Avellino, Ballardini dopo il ko con la Samp: «Ora ricarichiamo le energie»
Dopo la sconfitta contro la Sampdoria, l’allenatore dell’Avellino 1912 Davide Ballardini ha commentato la prestazione della sua squadra in conferenza stampa, sottolineando i limiti mostrati nel corso della gara.
Il tecnico ha evidenziato un approccio troppo timido da parte dei suoi: «Siamo stati un po’ timidi all’inizio, giocavamo contro una squadra molto motivata, con giocatori di grande valore per la categoria. Non abbiamo avuto il solito atteggiamento: anche se abbiamo rischiato poco, non è l’Avellino che ci piace vedere. Vogliamo una squadra più aggressiva, capace di condizionare gli avversari».
Ballardini ha poi puntato il dito sulla gestione del possesso palla: «Troppi passaggi che non servono a nulla, devi guadagnare campo. Invece abbiamo fatto giocate inutili senza riuscire a saltare l’uomo, fino a perdere palla e subire i loro contropiedi. Questo dimostra che non eravamo abbastanza attenti, lucidi e bravi».

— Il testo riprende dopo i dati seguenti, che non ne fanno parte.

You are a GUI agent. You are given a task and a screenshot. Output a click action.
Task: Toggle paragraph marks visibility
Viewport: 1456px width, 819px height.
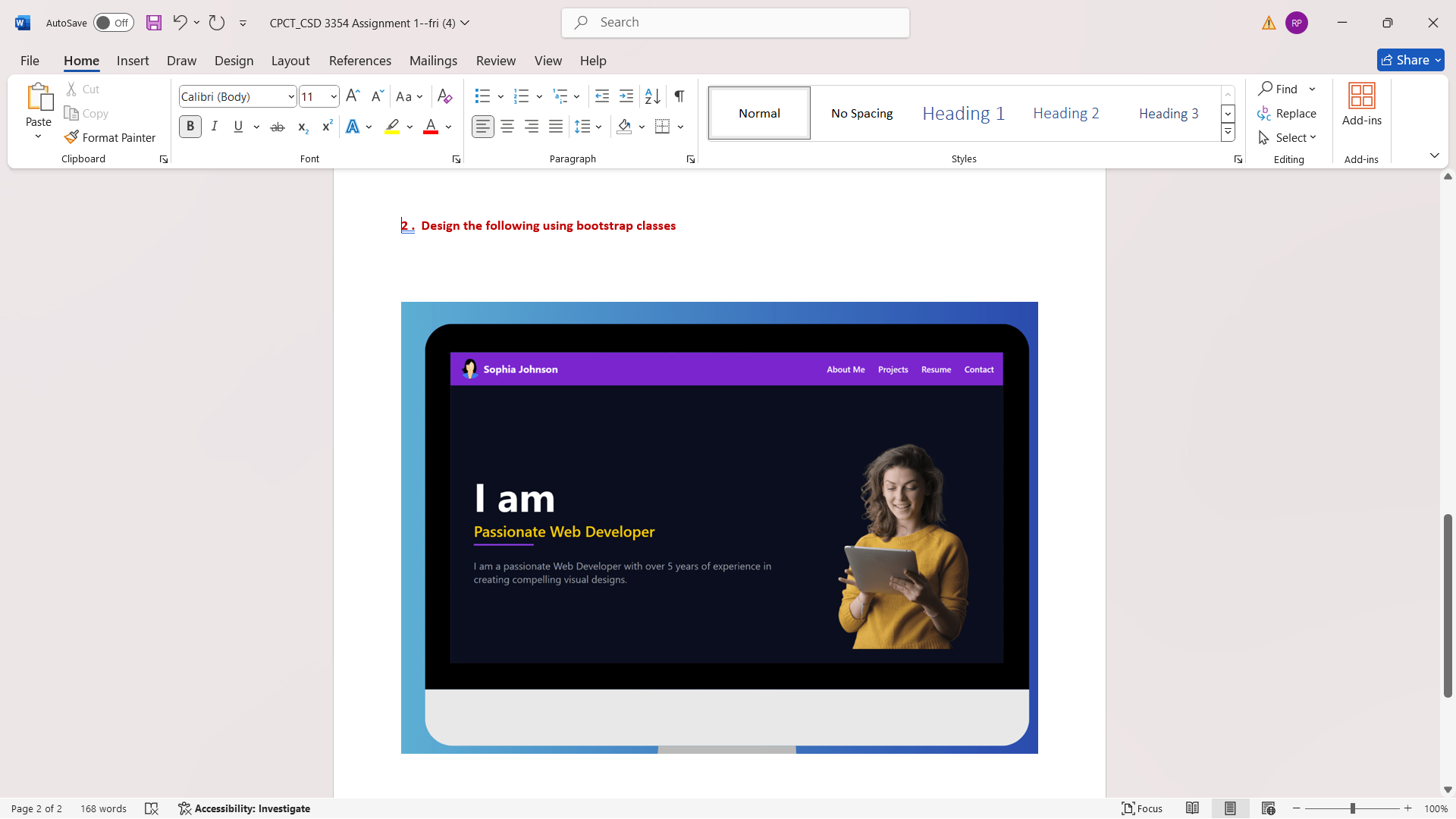pos(679,96)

Nonostante il passo falso, l’allenatore invita a guardare avanti, approfittando della sosta: «Ora viene il riposo e ci sta. Abbiamo giocato tante partite, è giusto fermarsi per ricaricare le energie. Abbiamo disputato anche gare molto belle, meritando le vittorie ottenute».
Spazio anche a una spiegazione sulle scelte di formazione, in particolare quella di Pandolfi: «L’ho visto bene in settimana, ha presenza, gamba e profondità. Era forse più riposato rispetto ad altri. Con lui e Russo volevamo dare fisicità e attacco alla profondità, ma non sono stati aiutati abbastanza dalla squadra».
Infine, un messaggio chiaro alla squadra in vista del finale di stagione: «Bisogna ricordare sempre da dove siamo partiti e quanto abbiamo lavorato. Se pensi di aver fatto tutto e di essere vicino all’obiettivo, non hai capito niente: la Serie B ti punisce immediatamente. Siamo stati bravi fin qui, ma non abbiamo fatto nulla. Anche la Sampdoria, pur con grande qualità, sa di dover continuare così. Per noi vale il doppio».